Jean, vaincu par l’ardente parole de Joann, n’avait plus qu’à obéir. La possibilité de revenir sous deux jours au fort Frontenac, avec quelques centaines de patriotes, vainquit ses dernières résistances.

« Je suis prêt, » dit-il.

L’échange des vêtements se fit rapidement. Sous l’habit de l’abbé Joann, il eût été difficile de reconnaître que son frère s’était substitué à lui.

Et alors, tous deux s’entretinrent pendant quelques instants de la situation politique, de l’état des esprits depuis les derniers événements. Puis, l’abbé Joann dit :

« Maintenant, je vais appeler le sergent. Lorsqu’il aura ouvert la porte de la cellule, tu sortiras et tu le suivras en marchant derrière lui le long du couloir qu’il éclairera avec son fanal. Une fois hors du blockhaus, tu n’auras plus que la cour intérieure à traverser — une cinquantaine de pas environ. Tu arriveras près du poste, qui est à droite de la palissade. Détourne la tête en passant. La poterne sera devant toi. Quand tu l’auras franchie, descends en contournant la rive, et marche jusqu’à ce que tu aies atteint la lisière d’un bois, à un demi-mille du fort. Là, tu trouveras Lionel…

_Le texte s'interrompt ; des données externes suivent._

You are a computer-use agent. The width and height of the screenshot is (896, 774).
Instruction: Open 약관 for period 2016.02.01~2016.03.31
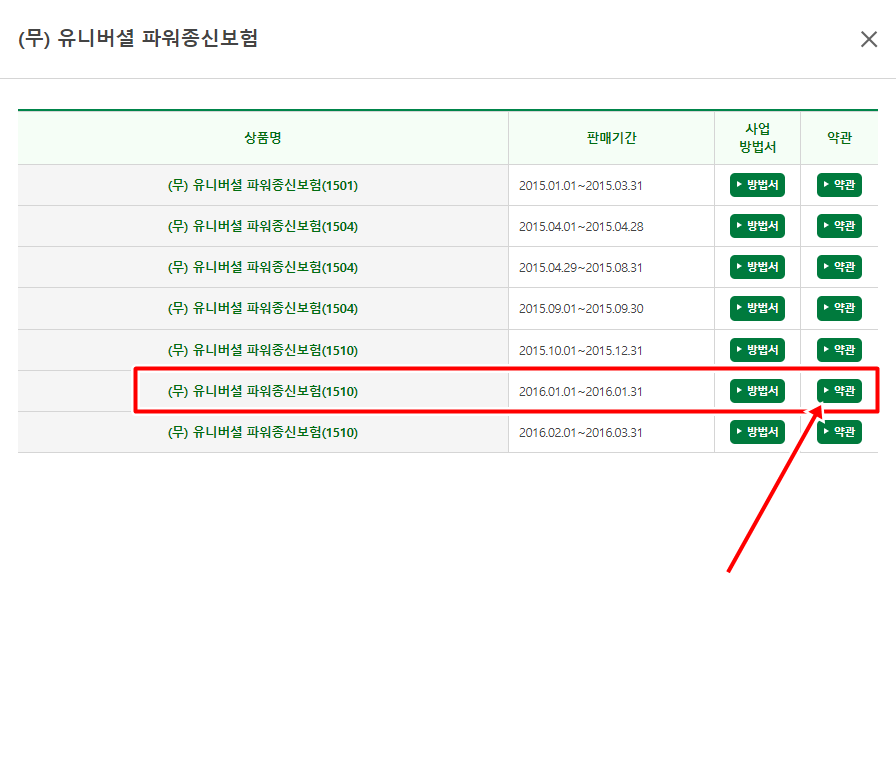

— Lionel ?… Le jeune clerc ?…

— Oui ! Il m’a accompagné, et il te conduira jusqu’à l’île Navy. Une dernière fois, embrasse-moi !

— Frère ! » murmura Jean, en se jetant dans les bras de Joann.

Le moment étant venu, Joann appela à voix haute et se retira au fond de la cellule.

Le sergent ouvrit la porte, et, s’adressant à Jean, dont la tête était cachée sous son large chapeau de prêtre :

« Vous êtes prêt ? » demanda-t-il.

Jean répondit d’un signe.

« Venez ! »

Le sergent prit le fanal, fit sortir Jean et referma la porte de la cellule.

Dans quelles angoisses Joann passa les quelques minutes qui suivirent ! Qu’arriverait-il si le major Sinclair se trouvait dans le couloir ou dans la cour au moment où Jean la traverserait, s’il l’arrêtait, s’il l’interrogeait sur l’attitude du condamné ? La substitution découverte, le prisonnier serait immédiatement fusillé ! Et puis, il se pouvait que les préparatifs de l’exécution fussent commencés, que la garnison du fort eût reçu les ordres du commandant, que le sergent, croyant avoir affaire au prêtre, lui en parlât, pendant qu’il le reconduisait ! Et Jean, apprenant que l’exécution allait avoir lieu, voudrait revenir dans la cellule ! Il ne laisserait pas son frère mourir à sa place !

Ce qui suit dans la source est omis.